Die Zeit der guten Vorsätze ist gekommen: Die Fitness-Studios erleben jetzt den großen Ansturm. Wer sich für 2015 vorgenommen hat, gesünder zu leben und dazu gerne auch nach smarter App-Unterstützung in den Stores Ausschau hält, kann leicht den Mut verlieren angesichts der Fülle des Angebots von weltweit ca. 100.000 Gesundheits-Apps.
Die Initiative Präventionspartner hat deutschsprachige, kostenlose Gesundheits-Apps im Google Play Store für Verbraucher beleuchtet, die mit dem Rauchen aufhören, sich weniger stressen lassen oder sich verstärkt um ihre Gesundheitsvorsorge kümmern wollen.

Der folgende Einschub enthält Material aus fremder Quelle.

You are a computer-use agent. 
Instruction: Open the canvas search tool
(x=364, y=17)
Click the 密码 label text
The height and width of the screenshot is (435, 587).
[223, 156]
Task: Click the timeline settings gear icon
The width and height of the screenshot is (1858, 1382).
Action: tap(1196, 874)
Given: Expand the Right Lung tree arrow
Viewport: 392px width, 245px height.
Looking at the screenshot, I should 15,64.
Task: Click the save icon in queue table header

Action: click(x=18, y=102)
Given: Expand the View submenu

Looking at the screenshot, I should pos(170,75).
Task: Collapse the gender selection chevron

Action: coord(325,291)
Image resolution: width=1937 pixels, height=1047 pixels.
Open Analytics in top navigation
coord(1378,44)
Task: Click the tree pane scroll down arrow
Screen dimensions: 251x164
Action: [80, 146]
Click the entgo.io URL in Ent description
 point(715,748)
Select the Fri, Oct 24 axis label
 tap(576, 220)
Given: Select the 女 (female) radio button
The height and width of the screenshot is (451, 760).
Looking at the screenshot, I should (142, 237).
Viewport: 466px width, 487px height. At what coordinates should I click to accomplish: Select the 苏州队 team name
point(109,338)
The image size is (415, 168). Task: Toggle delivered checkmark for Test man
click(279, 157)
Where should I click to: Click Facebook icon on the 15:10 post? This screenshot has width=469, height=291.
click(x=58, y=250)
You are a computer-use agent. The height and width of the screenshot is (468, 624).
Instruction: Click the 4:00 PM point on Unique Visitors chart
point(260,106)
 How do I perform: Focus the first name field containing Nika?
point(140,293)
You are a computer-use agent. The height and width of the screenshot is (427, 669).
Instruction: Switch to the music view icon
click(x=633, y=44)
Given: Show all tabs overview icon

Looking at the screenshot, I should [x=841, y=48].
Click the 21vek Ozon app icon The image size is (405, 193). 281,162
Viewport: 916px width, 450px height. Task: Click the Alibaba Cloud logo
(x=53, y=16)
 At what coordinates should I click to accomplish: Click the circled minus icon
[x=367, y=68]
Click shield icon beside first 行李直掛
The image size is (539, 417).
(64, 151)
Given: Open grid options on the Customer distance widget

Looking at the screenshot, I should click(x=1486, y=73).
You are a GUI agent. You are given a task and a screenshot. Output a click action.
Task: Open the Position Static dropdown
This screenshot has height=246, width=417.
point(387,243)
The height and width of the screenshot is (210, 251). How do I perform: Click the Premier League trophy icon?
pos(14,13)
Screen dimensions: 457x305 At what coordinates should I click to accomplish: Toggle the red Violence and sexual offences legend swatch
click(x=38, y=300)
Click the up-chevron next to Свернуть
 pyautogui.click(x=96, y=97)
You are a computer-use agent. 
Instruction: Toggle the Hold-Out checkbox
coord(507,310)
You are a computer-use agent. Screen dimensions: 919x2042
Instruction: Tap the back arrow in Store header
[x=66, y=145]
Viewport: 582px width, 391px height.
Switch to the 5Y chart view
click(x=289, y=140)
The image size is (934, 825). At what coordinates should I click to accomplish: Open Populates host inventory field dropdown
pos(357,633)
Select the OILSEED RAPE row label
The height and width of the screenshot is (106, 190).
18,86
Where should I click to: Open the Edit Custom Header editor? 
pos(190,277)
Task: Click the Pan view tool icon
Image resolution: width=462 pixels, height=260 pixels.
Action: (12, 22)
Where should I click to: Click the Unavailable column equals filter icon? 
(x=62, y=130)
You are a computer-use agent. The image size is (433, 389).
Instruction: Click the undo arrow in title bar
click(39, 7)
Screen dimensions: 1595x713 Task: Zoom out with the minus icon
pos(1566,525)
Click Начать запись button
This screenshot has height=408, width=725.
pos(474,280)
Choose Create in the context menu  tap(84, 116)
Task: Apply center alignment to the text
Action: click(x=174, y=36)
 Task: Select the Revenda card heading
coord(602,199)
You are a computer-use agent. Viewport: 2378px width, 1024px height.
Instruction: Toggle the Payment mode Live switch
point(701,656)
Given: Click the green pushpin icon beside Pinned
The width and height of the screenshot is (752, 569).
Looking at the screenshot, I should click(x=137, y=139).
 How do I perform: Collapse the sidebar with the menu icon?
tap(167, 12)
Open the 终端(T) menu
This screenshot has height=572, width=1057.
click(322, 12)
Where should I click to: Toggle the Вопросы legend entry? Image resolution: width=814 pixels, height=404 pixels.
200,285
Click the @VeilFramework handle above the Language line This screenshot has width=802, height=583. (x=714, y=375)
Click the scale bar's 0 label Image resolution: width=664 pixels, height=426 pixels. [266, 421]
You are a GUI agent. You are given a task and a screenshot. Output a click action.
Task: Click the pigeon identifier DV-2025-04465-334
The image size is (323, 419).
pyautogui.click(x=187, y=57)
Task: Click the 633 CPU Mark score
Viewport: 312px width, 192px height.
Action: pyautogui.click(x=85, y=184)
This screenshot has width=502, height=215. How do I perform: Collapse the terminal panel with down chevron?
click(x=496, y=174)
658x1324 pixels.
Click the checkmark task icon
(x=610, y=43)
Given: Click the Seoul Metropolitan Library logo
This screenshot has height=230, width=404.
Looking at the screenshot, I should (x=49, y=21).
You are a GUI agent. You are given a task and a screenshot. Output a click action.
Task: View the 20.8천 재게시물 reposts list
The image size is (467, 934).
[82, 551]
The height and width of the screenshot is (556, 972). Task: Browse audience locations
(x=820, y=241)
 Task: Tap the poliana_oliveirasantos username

- Wie schneiden sie in Punkto Qualitäts- und Transparenzkriterien (HealthonApp-Ehrenkodex) ab? Wie offen geben sie Auskunft über die Fachleute, die die gesundheitsbezogenen Tipps geben, und über die Quellen, auf denen diese Empfehlungen beruhen? Gerade bei Gesundheits-Apps schwingt immer die Gefahr mit, dass Informationen interessengeleitet sind (“Schleichwerbung”) und der Nutzer einer kostenlose App z. B. mit seinen Nutzerdaten bezahlt, die an Dritte weitergeleitet werden. Ein Blick auf die im Test der Initiative Präventionspartner beleuchteten neuralgischen Punkte zeigt, ob ein Verbraucher einer App vertrauen kann.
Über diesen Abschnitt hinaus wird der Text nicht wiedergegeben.